A imunização de crianças é uma tradição no país, reconhecido internacionalmente pela qualidade das campanhas de vacinação. Ainda assim, por se tratar de uma doença relativamente nova, é natural que alguns pais tenham dúvidas sobre quais reações adversas esperar e como proceder nas horas seguintes à injeção.

A infectologista Ana Helena Germoglio explica que, assim como ocorre em qualquer vacina, a da Covid-19 também pode causar reações adversas leves em crianças, como dor no local da aplicação e no corpo, além de um pouco de febre – todas previstas em bula. É esperado que elas passem espontaneamente, entre 24h e 48h após a injeção.

A médica alerta que, no caso da criança ter febre persistente, ficar muito molinha, excessivamente sonolenta ou não querer se alimentar e se hidratar, o ideal é procurar atendimento em um pronto-socorro.

“A maior parte das crianças não apresentam eventos adversos graves. Isso é o mais importante.
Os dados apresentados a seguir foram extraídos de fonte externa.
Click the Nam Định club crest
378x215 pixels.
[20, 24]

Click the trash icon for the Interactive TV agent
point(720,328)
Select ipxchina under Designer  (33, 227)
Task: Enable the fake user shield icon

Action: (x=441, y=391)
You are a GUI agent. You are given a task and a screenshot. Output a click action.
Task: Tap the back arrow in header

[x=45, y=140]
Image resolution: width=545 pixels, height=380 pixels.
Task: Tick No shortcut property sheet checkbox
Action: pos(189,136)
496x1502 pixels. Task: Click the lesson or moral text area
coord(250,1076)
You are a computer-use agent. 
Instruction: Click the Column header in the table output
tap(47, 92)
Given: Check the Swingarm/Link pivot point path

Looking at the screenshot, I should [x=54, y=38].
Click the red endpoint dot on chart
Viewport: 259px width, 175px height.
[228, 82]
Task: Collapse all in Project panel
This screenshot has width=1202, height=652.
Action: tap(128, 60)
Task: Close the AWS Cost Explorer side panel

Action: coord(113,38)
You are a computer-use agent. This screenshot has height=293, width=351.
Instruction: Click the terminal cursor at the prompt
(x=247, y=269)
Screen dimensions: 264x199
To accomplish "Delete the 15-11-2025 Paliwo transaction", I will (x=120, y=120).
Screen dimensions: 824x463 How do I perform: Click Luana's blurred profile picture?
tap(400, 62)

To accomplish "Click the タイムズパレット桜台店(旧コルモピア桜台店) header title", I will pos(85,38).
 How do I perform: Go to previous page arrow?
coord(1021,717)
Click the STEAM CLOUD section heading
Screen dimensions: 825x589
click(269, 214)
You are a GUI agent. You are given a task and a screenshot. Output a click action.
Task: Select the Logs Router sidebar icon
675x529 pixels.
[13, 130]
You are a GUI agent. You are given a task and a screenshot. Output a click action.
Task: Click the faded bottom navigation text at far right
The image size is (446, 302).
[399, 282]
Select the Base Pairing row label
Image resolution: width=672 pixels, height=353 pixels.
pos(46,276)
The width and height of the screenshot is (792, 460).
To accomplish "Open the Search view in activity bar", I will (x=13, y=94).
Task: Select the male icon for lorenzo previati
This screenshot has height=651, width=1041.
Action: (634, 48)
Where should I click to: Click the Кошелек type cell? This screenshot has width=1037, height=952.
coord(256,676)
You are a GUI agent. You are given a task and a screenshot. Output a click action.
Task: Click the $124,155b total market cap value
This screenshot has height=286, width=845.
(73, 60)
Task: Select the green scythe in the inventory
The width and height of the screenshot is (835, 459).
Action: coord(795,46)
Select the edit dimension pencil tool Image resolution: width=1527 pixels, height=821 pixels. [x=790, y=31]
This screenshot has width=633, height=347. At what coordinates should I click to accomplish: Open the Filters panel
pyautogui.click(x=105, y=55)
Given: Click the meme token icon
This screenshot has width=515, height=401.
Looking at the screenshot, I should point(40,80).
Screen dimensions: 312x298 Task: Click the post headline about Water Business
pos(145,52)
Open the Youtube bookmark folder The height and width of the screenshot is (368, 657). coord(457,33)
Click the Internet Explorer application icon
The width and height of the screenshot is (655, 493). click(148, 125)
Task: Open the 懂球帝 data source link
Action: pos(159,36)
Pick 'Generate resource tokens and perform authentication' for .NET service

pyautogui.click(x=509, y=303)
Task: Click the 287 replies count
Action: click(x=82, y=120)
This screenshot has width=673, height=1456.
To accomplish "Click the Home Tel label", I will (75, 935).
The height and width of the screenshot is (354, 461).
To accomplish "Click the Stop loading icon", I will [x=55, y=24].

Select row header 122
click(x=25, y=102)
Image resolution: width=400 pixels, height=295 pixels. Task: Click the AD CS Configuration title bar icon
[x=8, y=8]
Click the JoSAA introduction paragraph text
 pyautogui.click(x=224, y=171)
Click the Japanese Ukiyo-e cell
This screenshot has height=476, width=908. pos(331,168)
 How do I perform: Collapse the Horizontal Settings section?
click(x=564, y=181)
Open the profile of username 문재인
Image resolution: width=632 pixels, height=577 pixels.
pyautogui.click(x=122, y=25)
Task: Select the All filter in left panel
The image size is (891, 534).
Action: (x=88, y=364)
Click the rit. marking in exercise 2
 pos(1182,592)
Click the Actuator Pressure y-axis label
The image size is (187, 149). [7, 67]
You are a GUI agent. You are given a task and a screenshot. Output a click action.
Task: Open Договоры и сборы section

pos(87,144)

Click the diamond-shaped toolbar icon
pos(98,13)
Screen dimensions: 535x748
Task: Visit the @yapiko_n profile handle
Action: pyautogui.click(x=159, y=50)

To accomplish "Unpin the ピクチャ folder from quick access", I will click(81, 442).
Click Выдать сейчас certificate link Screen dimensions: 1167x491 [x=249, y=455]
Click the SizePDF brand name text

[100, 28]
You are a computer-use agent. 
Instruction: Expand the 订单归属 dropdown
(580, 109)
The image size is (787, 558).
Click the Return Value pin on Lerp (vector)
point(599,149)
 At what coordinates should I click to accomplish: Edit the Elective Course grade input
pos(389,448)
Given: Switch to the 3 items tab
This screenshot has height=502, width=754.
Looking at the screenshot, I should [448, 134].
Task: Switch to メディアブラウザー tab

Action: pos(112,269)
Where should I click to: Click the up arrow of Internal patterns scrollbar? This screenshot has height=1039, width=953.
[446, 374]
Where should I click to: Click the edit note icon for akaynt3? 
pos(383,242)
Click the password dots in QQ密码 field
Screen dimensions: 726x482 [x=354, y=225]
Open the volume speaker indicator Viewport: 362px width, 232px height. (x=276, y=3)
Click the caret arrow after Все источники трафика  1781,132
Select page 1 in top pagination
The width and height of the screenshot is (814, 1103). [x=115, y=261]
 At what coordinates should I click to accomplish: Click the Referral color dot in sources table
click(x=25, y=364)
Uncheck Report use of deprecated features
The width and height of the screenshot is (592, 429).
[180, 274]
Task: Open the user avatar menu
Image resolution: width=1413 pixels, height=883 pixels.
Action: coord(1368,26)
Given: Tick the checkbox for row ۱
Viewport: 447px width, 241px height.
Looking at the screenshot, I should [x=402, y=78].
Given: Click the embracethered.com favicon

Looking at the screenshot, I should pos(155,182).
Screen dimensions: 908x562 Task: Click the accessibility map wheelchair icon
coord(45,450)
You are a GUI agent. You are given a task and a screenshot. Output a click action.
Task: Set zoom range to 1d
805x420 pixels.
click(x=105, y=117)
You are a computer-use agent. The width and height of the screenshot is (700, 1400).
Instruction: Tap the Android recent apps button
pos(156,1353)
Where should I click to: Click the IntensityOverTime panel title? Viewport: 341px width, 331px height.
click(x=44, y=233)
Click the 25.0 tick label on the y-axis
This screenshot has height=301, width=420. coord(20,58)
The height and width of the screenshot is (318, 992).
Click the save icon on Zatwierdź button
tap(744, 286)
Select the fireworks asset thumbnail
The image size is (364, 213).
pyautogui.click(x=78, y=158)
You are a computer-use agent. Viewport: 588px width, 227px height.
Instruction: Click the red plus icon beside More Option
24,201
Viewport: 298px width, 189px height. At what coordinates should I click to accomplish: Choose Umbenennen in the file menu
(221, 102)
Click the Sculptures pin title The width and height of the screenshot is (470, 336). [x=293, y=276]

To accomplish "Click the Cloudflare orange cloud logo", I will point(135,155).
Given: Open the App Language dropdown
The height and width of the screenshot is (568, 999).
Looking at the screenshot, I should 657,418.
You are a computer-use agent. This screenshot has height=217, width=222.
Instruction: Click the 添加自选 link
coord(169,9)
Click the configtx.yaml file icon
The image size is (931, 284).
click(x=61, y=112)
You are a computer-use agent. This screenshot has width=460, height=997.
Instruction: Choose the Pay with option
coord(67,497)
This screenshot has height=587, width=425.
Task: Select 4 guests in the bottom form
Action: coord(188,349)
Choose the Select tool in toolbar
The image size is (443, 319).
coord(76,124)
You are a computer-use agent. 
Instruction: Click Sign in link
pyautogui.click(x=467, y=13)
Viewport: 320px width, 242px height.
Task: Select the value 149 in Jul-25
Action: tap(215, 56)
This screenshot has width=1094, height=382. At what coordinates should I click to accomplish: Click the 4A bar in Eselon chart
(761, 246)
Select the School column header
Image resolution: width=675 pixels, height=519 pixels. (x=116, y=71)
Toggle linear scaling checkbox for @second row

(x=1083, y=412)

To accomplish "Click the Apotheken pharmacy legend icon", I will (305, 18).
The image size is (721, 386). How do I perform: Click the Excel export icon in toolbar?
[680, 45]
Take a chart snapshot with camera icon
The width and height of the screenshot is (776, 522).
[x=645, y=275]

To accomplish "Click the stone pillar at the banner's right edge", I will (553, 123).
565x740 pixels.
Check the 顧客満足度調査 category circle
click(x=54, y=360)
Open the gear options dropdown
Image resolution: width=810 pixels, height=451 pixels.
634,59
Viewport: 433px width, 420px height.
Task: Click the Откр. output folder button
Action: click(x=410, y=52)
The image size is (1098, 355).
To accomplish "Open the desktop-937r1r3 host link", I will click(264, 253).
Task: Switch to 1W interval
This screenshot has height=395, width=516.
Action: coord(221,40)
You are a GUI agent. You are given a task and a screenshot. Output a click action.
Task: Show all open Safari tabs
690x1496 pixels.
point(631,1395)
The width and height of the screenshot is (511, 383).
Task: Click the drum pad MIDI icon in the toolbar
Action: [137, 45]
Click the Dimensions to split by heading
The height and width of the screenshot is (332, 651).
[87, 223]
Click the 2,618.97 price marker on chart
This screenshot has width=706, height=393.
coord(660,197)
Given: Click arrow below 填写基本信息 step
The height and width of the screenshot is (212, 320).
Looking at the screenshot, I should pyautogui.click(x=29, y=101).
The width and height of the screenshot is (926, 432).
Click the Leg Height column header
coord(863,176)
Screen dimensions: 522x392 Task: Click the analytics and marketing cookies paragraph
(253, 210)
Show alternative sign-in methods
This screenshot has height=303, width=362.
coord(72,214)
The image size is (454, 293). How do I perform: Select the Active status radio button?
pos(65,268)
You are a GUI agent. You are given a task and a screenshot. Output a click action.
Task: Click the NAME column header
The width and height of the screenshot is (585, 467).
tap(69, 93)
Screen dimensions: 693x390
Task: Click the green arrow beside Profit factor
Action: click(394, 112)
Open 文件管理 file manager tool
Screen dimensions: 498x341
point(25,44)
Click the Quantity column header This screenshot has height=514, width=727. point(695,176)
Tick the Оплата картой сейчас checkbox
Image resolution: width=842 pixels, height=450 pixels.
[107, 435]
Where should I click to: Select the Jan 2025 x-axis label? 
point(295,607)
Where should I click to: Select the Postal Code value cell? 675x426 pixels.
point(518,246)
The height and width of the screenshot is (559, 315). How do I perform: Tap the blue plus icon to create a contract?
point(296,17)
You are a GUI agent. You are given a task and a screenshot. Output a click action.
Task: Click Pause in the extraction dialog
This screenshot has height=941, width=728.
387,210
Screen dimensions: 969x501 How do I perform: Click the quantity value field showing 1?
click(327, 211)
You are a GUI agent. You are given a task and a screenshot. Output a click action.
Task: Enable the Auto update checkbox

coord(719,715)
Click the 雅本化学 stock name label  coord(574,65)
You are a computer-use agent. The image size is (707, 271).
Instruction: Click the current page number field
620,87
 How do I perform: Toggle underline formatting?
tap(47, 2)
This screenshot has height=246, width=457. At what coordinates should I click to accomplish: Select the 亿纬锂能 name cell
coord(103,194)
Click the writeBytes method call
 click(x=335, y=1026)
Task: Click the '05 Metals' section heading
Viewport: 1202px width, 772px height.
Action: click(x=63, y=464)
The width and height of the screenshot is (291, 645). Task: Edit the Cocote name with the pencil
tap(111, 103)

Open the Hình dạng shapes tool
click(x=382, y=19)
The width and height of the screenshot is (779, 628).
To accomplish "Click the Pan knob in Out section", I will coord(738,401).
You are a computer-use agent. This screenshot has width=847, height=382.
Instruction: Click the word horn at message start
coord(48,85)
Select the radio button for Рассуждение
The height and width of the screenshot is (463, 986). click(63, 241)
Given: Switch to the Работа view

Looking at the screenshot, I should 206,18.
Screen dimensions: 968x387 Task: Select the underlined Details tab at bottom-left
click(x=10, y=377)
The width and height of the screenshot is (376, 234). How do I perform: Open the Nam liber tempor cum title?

Normalmente, dentro de 24h a 48h, essas reações já desaparecem”, afirma a médica.

Autorização

A vacinação de crianças de 5 a 11 anos foi autorizada pela Agência Nacional de Vigilância Sanitária (Anvisa) em 16/12 e recebeu o sinal verde do Ministério da Saúde na última quarta-feira (5/1). Aproximadamente 30 países usam a vacina da Pfizer em crianças.

A princípio, está autorizada apenas a vacinação com duas doses do imunizante desenvolvido pela Pfizer/BioNTech especialmente para a faixa etária. A dose pediátrica tem o equivalente a um terço da aplicada em pessoas de 12 anos ou mais.